018: What the body remembers
Embodied inheritance, and the memory of the everyday
When from a long-distant past nothing subsists... taste and smell alone remain, poised a long time, like souls, ready to remind us.”
— Marcel Proust, Swann’s Way
In Swann’s Way, memory does not arrive through effort. It appears, unexpectedly, in a cup of tea and a madeleine. A small, ordinary gesture, a crumb touching the tongue—awakens an entire world of buried time. That moment, quiet and nearly forgettable, becomes the portal to everything else.
We remember more than we realize. But it is not always the mind that remembers. The body remembers too.
It remembers in ways that unfold slowly: through the scent of wood smoke, the slowness of a walk, the weight of a blanket just before sleep. And in these remembered rhythms, something essential returns.
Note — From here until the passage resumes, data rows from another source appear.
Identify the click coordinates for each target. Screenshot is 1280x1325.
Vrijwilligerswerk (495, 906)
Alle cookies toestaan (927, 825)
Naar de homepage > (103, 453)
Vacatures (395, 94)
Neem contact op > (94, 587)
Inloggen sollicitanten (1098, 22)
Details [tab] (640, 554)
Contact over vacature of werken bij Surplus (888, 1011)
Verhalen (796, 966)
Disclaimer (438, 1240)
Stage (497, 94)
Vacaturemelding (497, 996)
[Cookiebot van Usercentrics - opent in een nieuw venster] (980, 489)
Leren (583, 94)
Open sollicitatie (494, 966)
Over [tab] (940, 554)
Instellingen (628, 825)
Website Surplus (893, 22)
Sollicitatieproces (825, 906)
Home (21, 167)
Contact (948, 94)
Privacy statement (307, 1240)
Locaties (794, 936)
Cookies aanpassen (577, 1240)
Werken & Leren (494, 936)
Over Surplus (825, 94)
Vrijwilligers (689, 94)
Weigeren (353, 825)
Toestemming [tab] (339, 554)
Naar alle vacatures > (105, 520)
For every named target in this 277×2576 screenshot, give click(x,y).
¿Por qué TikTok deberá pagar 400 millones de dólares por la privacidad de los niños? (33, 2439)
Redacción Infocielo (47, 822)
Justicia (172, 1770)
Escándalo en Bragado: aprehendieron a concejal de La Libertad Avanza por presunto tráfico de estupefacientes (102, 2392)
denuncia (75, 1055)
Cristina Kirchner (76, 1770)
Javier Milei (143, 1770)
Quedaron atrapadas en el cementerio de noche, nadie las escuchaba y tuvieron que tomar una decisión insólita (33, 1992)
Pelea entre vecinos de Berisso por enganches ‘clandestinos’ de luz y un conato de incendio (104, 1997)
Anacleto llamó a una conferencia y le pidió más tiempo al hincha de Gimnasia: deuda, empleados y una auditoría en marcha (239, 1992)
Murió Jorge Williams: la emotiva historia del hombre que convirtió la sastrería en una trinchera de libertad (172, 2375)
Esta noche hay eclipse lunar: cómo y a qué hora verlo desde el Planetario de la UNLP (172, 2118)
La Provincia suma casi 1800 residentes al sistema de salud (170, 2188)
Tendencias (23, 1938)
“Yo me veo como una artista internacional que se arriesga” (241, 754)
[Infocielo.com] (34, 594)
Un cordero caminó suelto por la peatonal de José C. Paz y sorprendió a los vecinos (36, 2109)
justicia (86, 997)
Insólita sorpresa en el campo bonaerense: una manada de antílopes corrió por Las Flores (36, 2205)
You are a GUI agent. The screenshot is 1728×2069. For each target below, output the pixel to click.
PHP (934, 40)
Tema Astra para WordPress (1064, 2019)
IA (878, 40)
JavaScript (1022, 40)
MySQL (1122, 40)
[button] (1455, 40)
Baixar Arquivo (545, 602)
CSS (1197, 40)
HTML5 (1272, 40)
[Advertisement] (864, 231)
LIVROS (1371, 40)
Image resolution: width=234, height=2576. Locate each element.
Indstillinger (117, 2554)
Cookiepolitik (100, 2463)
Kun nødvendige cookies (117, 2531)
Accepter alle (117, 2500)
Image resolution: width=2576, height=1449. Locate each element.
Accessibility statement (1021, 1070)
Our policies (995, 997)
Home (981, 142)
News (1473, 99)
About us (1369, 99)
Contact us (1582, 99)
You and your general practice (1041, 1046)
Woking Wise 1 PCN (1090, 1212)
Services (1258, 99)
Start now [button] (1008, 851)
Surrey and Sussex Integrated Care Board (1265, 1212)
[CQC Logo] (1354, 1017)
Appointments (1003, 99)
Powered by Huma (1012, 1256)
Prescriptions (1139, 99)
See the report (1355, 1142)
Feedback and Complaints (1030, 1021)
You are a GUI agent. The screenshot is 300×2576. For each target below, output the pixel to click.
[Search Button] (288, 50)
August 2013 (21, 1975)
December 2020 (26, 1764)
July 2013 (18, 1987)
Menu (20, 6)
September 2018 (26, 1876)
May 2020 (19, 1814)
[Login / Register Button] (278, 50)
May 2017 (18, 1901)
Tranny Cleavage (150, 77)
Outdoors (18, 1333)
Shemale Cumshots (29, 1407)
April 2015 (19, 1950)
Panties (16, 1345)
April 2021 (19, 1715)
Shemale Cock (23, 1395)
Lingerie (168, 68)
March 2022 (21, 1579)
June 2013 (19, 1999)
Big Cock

Not information. Not insight, exactly. But presence.
“He realized that the body is not a servant of the mind, but its witness.”
— Milan Kundera, The Unbearable Lightness of Being
There are quiet moments recalled not in words, but in muscle. The grip of a stair railing worn smooth by decades of descent. The temperature of sun-warmed pavement beneath bare feet. The hum of a fan as summer sleep begins to take hold. These are not stories we tell. They are something smaller, more precise. The body’s own language, spoken without instruction.
Some memories follow a timeline. The body moves differently. It remembers through sensation, through posture. Through the way breath shortens when entering a hospital. Or slows in a childhood kitchen. In the presence of familiarity, something interior aligns…not because we recall, but because we return.
This is not a study of nostalgia. It is an inquiry into embodied knowing. The kind of memory that cannot be digitized, edited, or pinned to a date. The kind that lives inside us, slowly accumulating into the invisible grammar of how we move through the world.